Tuesday, December 30, 2014

About Taxes And Buying Or Selling A Business

Whether you are winding up, passing the family business down or simply moving on, selling a business has certain tax implications that should be considered before entering a deal. Because the proceeds from selling your business are income, the government is going to want a cut. Read on to find out how much you will owe in taxes when buying or selling a business.


Types


The profits from selling a business are classified as income, thus there are two main ways that it can be taxed: as personal income or capital gains. The type of income that you claim will depend on how your business is structured and how you divest yourself of ownership (which will be discussed later). Though legislation determining the rate and classification of personal income vs. capital gains is constantly developing, in general, personal income is taxed about 10 percent higher than capital gains. So, obviously, the tax advantages of capital gains are greater than that of personal income.


Identification


As mentioned above, determining whether the income from selling your business is personal income or capital gains depends on how your business was set up when it was founded. Businesses in the United States are structured as one of the following: a sole proprietorship, a general partnership, a limited partnership, a corporation, a limited liability corporation, an S-corporation or a C-corporation. There are more factors in deciding structure your business than tax implications upon selling, but for the purpose of this article, we'll only focus on how these different business types affect tax liability.


Effects


As the name implies, a sole proprietorship is wholly-owned by one individual and thus all the tax liabilities and assets fall on you. In a partnership, the liabilities are split between two or more owners, pursuant to a contract, while limited partners have less liability than a general partner. For both a sole proprietorship and a partnership, the seller or sellers must pay capital gains taxes on property sold along with a business and personal income taxes on assets (i.e. inventory, equipment).

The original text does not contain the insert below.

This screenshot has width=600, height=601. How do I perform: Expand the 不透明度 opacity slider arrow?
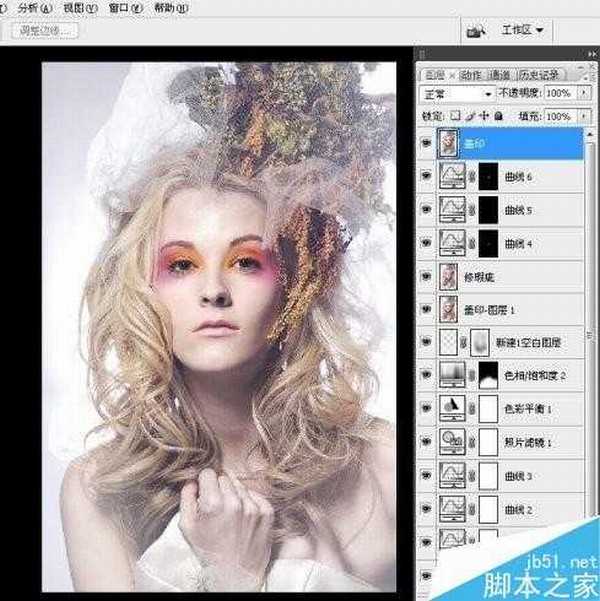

For corporations, the sale of stocks has to be figured in. Selling a corporation is advantageous because when stock is transferred, so too are the liabilities. With a corporation, you have the choice of selling either the stock of the company or its assets. If you sell the assets, the shareholders will be liable for personal income taxes from the sale, similar to selling a sole proprietorship or partnership.


Warning


The difference between an S-corporation and a C-corporation lies in how it is taxed. This is particularly important when selling the assets of a company. The government taxes C-corporations twice: the corporation is taxed on profits while the shareholders are also taxed for income from their stocks. In this way, when you sell the assets for a C-corporation, you will be paying twice as much in taxes. Meanwhile, an S-corporation only pays taxes via its shareholders, thus avoiding double taxation.


Considerations


There are many other thing to consider when selling a business that will be unique to your particular situation and jurisdiction. For example, the year you sell your business, how the sale is structured, net gain or loss (if you are the original shareholder) and other unforeseen intricacies. You also have the option to reorganize your business on a tax-deferred basis to avoid selling. Consulting a CPA or a tax professional is highly recommended. You may also want to deal with a broker or another third-party to help facilitate the sale of your business. Preparation and consideration are key when selling your business.